Not much has changed today. If you are desperate for help, it is not always clear who will show up at your door. In Italy you dial either 112 or 113 whereas in the USA we dial 911. One thing for sure is that two men or women will show up. In Italy, the cops always ride in pairs. This is a change from several years ago when the cops rode in threes and that was in a two-door car!

What is fascinating about the carabinieri is that they are set up a little bit like a military operation. To apply to be a carabinieri, you have to commit to eight years working outside of the province that you live in. Hence the number of southerners that end up working in the north in those carabinieri staziones. Seventy-percent of the entire force comes from four regions in particular – Sicily, Campania, Calabria, and Puglia. These are the same four regions that are the mafia strongholds.

The carabinieri are everywhere.
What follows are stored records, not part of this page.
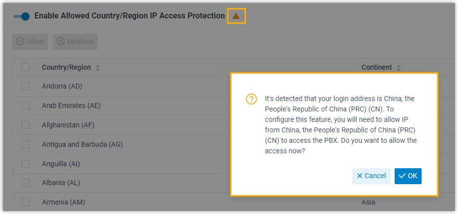Image resolution: width=458 pixels, height=214 pixels.
Task: Tick the Afghanistan (AF) row checkbox
Action: click(x=25, y=125)
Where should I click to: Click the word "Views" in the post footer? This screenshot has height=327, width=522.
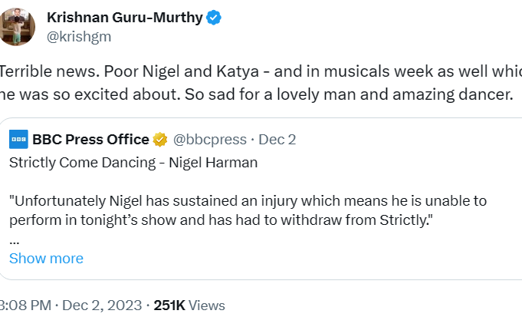tap(207, 305)
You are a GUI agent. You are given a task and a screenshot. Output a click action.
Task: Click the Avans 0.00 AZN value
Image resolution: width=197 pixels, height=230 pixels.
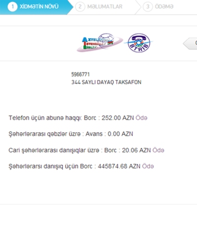coord(120,134)
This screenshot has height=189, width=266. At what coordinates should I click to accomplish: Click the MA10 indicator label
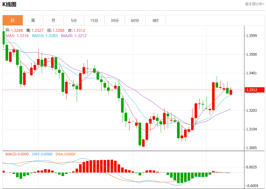click(45, 36)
I remember bumping into two of them on a recent ski trip at the top of a station in Cervinia. They were all decked out looking like a couple of Armani models in state-of-the-art ski gear with the words “Carabinieri” plastered all over them. They were keeping an eye on the vigilantes in the mountains no doubt!

They are the butt of many jokes in Italy but the fact is that they represent more than anything the difficulties of integrating all of these diverse regions with different accents, different languages, and different codes of honor under one umbrella. They are not frightening and seem free of corruption. If you ask me who I would rather bump into on the highway, a state cop or a carabinieri, I think that I would choose the carabinieri. Let’s face it – I am less likely to get a speeding ticket that way. It is Italy after all!